Pursell lamented CAP's lack of visibility when, if it had GRV's support, the party's message could have been a lot more visible at greyhound tracks throughout the state.
“It'd be nice if we saw flyers at The Meadows. There should be signs there,” he said.
“Some people don't know because they're not on social media often and they're not picking it up.
“People are only just learning we're not against greyhound racing like the Animal Justice Party, and then they're all for us.”
As well as the controversy the Animal Justice Party found itself in with Druery last week, the organisation has pitted itself against responsible greyhound trainers and breeders all over Australia.
The CAP Party is ready for the fight, but it might be outnumbered.
“The Animal Justice Party is actively seeking to remove the property status of animals, making it illegal to buy, sell or own them,” CAP chairperson John Hutchison said.
“The Animal Justice Party thinks owners make animals act against their own free will.
“They want to stop you protecting your pet by stopping you using a collar or lead when you walk them.
“Or stop you putting a halter on a horse, or keeping it in a secure paddock.
“Other activities that could be considered as not allowing an animal to act on its own free will could include riding for the disabled programs, assistance/therapy animals, pony clubs or drug detection dogs.”
Britton asked CAP voters to stay patient and think about the long-term picture four years from now, his party only being officially registered six weeks ago.
“Over four years I think we'll make huge inroads. We'll have time to actually show what we're about,” he said.
“We haven't really had time to do that this time around.
“The extremists have had 10 years start on us with their propaganda, and we plan to right this and balance the argument.”
Last month – with CAP in its early stages – Britton told this publication that a vast majority of fellow conditioners treated their greyhounds with the utmost respect.

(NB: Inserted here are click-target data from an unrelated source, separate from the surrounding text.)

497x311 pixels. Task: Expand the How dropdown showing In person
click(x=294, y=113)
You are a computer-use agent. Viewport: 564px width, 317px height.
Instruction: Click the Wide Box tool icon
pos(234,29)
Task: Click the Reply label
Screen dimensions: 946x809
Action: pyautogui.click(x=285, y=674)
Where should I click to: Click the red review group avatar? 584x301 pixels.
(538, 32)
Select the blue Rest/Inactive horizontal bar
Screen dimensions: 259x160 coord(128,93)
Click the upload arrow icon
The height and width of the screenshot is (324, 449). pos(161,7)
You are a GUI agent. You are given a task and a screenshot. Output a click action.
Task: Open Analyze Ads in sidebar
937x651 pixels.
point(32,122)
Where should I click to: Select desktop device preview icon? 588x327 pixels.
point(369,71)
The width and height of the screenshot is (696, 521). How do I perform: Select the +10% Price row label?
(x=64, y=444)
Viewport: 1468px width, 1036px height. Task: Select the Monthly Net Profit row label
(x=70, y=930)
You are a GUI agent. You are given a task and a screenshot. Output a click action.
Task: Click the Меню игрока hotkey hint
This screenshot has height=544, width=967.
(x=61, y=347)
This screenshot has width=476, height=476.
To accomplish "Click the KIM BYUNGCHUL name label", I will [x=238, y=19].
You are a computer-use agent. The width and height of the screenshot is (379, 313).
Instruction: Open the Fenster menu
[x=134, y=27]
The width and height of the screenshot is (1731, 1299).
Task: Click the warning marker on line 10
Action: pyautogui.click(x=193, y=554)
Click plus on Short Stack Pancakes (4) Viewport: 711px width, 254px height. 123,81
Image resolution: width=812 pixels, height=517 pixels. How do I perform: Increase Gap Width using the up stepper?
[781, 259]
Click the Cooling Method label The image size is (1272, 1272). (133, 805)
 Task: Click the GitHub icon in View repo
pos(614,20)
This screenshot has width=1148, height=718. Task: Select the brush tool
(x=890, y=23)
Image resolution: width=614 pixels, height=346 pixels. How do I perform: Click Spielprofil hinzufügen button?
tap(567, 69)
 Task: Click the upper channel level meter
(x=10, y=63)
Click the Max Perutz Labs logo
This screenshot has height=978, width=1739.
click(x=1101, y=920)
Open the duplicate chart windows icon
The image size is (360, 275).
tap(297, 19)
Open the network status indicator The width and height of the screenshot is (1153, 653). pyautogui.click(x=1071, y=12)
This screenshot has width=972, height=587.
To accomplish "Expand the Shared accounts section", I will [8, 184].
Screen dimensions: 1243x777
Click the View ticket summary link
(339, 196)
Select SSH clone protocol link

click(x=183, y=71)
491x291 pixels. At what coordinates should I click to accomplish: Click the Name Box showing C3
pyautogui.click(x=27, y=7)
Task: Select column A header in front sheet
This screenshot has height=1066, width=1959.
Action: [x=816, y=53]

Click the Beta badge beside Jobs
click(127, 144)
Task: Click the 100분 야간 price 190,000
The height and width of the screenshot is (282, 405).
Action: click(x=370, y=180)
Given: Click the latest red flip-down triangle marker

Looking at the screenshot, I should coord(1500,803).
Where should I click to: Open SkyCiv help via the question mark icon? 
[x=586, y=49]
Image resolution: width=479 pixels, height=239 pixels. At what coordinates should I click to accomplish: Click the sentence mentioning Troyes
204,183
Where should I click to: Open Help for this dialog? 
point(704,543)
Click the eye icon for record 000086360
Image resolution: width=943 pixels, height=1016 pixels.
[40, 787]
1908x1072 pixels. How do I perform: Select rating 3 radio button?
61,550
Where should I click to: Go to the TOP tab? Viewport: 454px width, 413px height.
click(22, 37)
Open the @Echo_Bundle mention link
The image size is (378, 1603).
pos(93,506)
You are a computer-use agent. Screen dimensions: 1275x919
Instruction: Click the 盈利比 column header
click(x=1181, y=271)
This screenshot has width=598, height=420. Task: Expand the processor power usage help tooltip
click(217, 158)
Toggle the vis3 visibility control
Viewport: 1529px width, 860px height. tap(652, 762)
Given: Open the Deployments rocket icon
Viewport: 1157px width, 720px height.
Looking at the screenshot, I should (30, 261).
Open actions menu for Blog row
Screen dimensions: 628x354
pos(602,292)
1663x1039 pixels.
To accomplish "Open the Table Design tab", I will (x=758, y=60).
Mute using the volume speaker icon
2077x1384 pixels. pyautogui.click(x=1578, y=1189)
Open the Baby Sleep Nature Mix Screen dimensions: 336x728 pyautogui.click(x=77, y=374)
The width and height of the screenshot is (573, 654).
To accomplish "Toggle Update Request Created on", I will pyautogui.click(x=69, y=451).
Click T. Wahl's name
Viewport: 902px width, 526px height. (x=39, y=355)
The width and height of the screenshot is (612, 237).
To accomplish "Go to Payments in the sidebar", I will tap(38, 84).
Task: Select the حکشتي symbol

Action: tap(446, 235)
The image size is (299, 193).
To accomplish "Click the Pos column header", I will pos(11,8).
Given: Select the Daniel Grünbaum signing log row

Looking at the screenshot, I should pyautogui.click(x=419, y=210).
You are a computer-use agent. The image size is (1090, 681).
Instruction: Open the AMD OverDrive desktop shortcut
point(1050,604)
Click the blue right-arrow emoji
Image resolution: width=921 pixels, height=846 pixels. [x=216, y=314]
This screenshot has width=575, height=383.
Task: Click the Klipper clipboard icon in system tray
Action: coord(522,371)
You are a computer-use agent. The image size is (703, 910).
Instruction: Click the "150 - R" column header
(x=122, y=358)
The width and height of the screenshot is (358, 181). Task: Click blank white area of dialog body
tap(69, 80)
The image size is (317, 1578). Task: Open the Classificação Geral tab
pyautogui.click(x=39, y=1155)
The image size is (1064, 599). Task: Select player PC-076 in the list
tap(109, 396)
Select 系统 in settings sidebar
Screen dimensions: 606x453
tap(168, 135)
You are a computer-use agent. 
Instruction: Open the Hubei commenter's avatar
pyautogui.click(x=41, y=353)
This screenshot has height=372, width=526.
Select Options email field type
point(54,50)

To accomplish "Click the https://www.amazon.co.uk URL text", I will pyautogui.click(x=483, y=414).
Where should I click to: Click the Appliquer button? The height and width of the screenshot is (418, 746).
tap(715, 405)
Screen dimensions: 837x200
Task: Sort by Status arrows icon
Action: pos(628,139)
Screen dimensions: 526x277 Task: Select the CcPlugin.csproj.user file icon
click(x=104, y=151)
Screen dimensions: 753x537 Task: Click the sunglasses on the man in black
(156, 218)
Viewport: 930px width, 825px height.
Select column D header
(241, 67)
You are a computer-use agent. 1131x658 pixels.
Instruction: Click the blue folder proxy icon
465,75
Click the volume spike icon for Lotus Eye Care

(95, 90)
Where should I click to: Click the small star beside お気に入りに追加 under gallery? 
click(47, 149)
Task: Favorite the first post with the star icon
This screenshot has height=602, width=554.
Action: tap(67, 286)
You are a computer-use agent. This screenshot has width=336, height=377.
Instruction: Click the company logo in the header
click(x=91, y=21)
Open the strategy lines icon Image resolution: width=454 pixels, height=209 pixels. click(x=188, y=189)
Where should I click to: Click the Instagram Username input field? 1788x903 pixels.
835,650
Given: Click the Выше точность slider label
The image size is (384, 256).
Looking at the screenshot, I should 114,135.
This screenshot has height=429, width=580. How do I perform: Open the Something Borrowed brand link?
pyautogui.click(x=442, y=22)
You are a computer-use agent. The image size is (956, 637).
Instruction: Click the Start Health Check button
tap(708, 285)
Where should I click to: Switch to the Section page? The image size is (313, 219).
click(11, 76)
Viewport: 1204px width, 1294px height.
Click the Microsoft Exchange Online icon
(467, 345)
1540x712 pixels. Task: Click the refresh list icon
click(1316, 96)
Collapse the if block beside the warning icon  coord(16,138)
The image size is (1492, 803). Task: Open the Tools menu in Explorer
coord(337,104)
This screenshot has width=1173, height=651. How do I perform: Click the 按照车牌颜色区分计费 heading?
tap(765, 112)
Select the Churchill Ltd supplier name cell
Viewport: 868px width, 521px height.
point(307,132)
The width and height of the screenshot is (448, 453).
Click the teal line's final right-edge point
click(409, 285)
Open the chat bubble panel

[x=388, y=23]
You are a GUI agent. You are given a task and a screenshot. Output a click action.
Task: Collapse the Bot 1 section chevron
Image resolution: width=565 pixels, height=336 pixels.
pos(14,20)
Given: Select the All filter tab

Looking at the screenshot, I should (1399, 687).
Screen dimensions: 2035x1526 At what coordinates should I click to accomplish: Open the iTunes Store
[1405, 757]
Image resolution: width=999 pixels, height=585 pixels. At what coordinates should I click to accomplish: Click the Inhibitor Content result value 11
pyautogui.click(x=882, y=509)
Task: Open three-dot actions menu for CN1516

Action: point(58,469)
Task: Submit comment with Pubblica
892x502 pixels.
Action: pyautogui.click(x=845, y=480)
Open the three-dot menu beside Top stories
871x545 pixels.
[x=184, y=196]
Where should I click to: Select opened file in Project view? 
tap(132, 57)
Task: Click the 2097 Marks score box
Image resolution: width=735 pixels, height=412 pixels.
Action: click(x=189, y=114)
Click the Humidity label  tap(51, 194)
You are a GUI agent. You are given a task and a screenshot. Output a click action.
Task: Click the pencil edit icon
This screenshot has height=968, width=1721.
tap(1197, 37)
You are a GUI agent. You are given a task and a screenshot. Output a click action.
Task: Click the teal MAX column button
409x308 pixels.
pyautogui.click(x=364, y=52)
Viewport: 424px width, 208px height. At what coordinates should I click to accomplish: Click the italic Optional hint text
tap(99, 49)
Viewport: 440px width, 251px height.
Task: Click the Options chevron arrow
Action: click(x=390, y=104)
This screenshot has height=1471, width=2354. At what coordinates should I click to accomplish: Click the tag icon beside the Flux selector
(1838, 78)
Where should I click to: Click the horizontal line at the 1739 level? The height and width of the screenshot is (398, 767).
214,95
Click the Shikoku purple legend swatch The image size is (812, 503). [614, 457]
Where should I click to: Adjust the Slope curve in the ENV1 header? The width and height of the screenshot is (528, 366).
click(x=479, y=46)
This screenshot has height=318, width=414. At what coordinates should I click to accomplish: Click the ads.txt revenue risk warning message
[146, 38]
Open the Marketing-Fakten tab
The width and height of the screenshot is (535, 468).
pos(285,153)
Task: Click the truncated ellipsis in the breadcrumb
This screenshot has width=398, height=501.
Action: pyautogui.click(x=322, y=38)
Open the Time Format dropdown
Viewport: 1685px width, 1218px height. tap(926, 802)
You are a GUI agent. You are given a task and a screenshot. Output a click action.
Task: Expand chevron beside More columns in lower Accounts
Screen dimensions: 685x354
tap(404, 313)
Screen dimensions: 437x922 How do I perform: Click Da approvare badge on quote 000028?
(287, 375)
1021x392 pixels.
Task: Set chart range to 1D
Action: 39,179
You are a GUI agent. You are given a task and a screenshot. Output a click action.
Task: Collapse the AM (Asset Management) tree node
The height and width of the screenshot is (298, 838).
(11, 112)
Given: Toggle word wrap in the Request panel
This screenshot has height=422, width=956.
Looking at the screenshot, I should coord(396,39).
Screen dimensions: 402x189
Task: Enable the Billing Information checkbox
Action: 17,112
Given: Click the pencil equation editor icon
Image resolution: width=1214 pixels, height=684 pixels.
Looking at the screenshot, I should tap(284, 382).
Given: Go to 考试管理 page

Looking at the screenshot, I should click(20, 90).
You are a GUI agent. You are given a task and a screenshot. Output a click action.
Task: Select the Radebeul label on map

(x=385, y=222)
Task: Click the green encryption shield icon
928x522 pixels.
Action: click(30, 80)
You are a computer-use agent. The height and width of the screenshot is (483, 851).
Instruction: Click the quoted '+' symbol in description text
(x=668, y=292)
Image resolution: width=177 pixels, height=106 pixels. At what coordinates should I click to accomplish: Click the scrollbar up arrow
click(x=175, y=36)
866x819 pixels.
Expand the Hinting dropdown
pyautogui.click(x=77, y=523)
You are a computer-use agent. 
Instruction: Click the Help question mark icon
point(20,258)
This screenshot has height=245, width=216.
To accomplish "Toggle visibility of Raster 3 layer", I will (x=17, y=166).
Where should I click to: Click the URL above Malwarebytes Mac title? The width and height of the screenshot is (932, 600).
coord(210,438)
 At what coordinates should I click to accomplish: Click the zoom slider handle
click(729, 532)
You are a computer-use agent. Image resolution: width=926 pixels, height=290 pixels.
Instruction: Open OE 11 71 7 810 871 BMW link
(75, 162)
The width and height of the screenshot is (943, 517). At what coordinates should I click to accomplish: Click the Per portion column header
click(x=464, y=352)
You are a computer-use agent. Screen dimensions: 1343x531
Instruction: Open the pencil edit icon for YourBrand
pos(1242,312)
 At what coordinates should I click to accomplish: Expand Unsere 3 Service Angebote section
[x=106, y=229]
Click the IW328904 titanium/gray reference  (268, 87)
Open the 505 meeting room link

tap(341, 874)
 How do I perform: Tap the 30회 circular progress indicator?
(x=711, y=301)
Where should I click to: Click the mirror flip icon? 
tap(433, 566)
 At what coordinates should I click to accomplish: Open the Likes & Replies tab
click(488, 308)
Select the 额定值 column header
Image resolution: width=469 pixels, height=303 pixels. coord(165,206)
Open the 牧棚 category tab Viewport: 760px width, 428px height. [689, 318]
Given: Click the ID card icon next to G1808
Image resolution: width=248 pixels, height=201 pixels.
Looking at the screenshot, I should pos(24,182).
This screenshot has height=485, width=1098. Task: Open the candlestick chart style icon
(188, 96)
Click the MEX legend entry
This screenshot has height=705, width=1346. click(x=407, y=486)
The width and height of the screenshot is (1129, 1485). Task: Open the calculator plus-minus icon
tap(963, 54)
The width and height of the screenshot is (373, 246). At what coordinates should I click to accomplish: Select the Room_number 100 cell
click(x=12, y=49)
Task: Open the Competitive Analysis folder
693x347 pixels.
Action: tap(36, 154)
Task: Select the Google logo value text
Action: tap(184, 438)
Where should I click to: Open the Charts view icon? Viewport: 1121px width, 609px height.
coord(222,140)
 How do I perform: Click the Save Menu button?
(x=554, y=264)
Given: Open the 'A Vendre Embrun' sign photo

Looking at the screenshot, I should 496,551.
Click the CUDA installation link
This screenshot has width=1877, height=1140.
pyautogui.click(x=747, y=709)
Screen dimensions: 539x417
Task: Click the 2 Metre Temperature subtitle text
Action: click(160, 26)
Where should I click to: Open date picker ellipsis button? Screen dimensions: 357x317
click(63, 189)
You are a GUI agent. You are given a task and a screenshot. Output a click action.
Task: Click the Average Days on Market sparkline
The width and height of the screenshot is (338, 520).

He believes the rogue trainers – in a minority – have been dealt with, and will continue to be dealt with.
This is why he is so passionate about fighting the way his industry is portrayed by anti-racing activist groups such as the Animal Justice Party.
“The Animal Justice People puts out fluffy little photos of pets and people vote for them,” Britton said.
“This year they got rid of carriage horses (in Melbourne) and it was all to do with the Animal Justice Party.
“They're just extremists and we've got to expose that.”